▶ [What is expected] Write each entry out again exactly as it was given.

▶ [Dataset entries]

__________________________________________________

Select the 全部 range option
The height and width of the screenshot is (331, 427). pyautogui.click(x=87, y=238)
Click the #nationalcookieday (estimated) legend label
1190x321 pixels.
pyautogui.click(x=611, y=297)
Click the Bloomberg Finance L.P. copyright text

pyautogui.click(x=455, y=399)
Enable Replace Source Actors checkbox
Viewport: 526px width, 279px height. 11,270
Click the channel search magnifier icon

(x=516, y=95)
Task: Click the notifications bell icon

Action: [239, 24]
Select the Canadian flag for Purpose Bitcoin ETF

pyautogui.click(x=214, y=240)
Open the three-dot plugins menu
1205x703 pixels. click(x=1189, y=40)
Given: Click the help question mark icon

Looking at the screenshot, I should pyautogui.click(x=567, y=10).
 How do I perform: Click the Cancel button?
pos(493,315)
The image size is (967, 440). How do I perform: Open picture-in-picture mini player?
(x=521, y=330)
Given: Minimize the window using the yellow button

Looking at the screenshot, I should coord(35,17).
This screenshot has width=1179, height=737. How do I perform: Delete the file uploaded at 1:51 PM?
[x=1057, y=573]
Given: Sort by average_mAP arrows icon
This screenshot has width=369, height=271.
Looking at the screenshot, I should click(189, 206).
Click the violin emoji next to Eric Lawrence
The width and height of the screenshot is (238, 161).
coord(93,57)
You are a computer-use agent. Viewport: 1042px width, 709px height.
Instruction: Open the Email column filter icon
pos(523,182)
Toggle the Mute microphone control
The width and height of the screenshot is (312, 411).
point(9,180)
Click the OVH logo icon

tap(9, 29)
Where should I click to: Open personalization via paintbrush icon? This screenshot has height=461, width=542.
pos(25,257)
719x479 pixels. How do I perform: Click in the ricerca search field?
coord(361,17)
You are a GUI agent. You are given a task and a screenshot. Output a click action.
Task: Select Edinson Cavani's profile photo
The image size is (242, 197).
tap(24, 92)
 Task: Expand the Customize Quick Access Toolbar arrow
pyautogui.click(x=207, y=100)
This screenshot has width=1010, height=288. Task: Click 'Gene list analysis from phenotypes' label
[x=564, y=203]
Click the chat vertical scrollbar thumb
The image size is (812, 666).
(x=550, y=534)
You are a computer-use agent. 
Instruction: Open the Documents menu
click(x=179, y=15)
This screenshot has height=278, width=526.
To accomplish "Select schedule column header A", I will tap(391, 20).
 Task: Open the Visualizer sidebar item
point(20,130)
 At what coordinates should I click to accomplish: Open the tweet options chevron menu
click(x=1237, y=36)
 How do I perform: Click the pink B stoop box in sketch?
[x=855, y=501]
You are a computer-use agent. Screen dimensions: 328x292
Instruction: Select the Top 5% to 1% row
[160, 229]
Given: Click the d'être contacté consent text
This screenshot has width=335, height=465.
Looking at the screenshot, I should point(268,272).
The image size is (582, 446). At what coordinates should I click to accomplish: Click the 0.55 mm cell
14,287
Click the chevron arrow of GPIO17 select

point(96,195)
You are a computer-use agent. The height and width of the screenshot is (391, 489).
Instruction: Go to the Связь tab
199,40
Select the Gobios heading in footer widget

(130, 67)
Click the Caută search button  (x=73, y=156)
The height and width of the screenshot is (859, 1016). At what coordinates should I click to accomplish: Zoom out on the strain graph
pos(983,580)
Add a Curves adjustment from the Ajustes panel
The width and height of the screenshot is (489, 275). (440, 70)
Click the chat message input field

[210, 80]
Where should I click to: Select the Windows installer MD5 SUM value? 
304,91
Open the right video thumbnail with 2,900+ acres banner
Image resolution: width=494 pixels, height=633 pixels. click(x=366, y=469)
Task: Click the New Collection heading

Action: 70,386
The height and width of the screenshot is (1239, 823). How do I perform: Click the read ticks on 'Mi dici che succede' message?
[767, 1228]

__________________________________________________

▶ [Answer section]
Select the 全部 range option
The height and width of the screenshot is (331, 427). pyautogui.click(x=87, y=238)
Click the #nationalcookieday (estimated) legend label
1190x321 pixels.
pyautogui.click(x=611, y=297)
Click the Bloomberg Finance L.P. copyright text

pyautogui.click(x=455, y=399)
Enable Replace Source Actors checkbox
Viewport: 526px width, 279px height. 11,270
Click the channel search magnifier icon

(x=516, y=95)
Task: Click the notifications bell icon

Action: [239, 24]
Select the Canadian flag for Purpose Bitcoin ETF

pyautogui.click(x=214, y=240)
Open the three-dot plugins menu
1205x703 pixels. click(x=1189, y=40)
Given: Click the help question mark icon

Looking at the screenshot, I should pyautogui.click(x=567, y=10).
 How do I perform: Click the Cancel button?
pos(493,315)
The image size is (967, 440). How do I perform: Open picture-in-picture mini player?
(x=521, y=330)
Given: Minimize the window using the yellow button

Looking at the screenshot, I should coord(35,17).
This screenshot has width=1179, height=737. How do I perform: Delete the file uploaded at 1:51 PM?
[x=1057, y=573]
Given: Sort by average_mAP arrows icon
This screenshot has width=369, height=271.
Looking at the screenshot, I should click(189, 206).
Click the violin emoji next to Eric Lawrence
The width and height of the screenshot is (238, 161).
coord(93,57)
You are a computer-use agent. Viewport: 1042px width, 709px height.
Instruction: Open the Email column filter icon
pos(523,182)
Toggle the Mute microphone control
The width and height of the screenshot is (312, 411).
point(9,180)
Click the OVH logo icon

tap(9, 29)
Where should I click to: Open personalization via paintbrush icon? This screenshot has height=461, width=542.
pos(25,257)
719x479 pixels. How do I perform: Click in the ricerca search field?
coord(361,17)
You are a GUI agent. You are given a task and a screenshot. Output a click action.
Task: Select Edinson Cavani's profile photo
The image size is (242, 197).
tap(24, 92)
 Task: Expand the Customize Quick Access Toolbar arrow
pyautogui.click(x=207, y=100)
This screenshot has width=1010, height=288. Task: Click 'Gene list analysis from phenotypes' label
[x=564, y=203]
Click the chat vertical scrollbar thumb
The image size is (812, 666).
(x=550, y=534)
You are a computer-use agent. 
Instruction: Open the Documents menu
click(x=179, y=15)
This screenshot has height=278, width=526.
To accomplish "Select schedule column header A", I will tap(391, 20).
 Task: Open the Visualizer sidebar item
point(20,130)
 At what coordinates should I click to accomplish: Open the tweet options chevron menu
click(x=1237, y=36)
 How do I perform: Click the pink B stoop box in sketch?
[x=855, y=501]
You are a computer-use agent. Screen dimensions: 328x292
Instruction: Select the Top 5% to 1% row
[160, 229]
Given: Click the d'être contacté consent text
This screenshot has width=335, height=465.
Looking at the screenshot, I should point(268,272).
The image size is (582, 446). At what coordinates should I click to accomplish: Click the 0.55 mm cell
14,287
Click the chevron arrow of GPIO17 select

point(96,195)
You are a computer-use agent. The height and width of the screenshot is (391, 489).
Instruction: Go to the Связь tab
199,40
Select the Gobios heading in footer widget

(130, 67)
Click the Caută search button  (x=73, y=156)
The height and width of the screenshot is (859, 1016). At what coordinates should I click to accomplish: Zoom out on the strain graph
pos(983,580)
Add a Curves adjustment from the Ajustes panel
The width and height of the screenshot is (489, 275). (440, 70)
Click the chat message input field

[210, 80]
Where should I click to: Select the Windows installer MD5 SUM value? 
304,91
Open the right video thumbnail with 2,900+ acres banner
Image resolution: width=494 pixels, height=633 pixels. click(x=366, y=469)
Task: Click the New Collection heading

Action: 70,386
The height and width of the screenshot is (1239, 823). How do I perform: Click the read ticks on 'Mi dici che succede' message?
[767, 1228]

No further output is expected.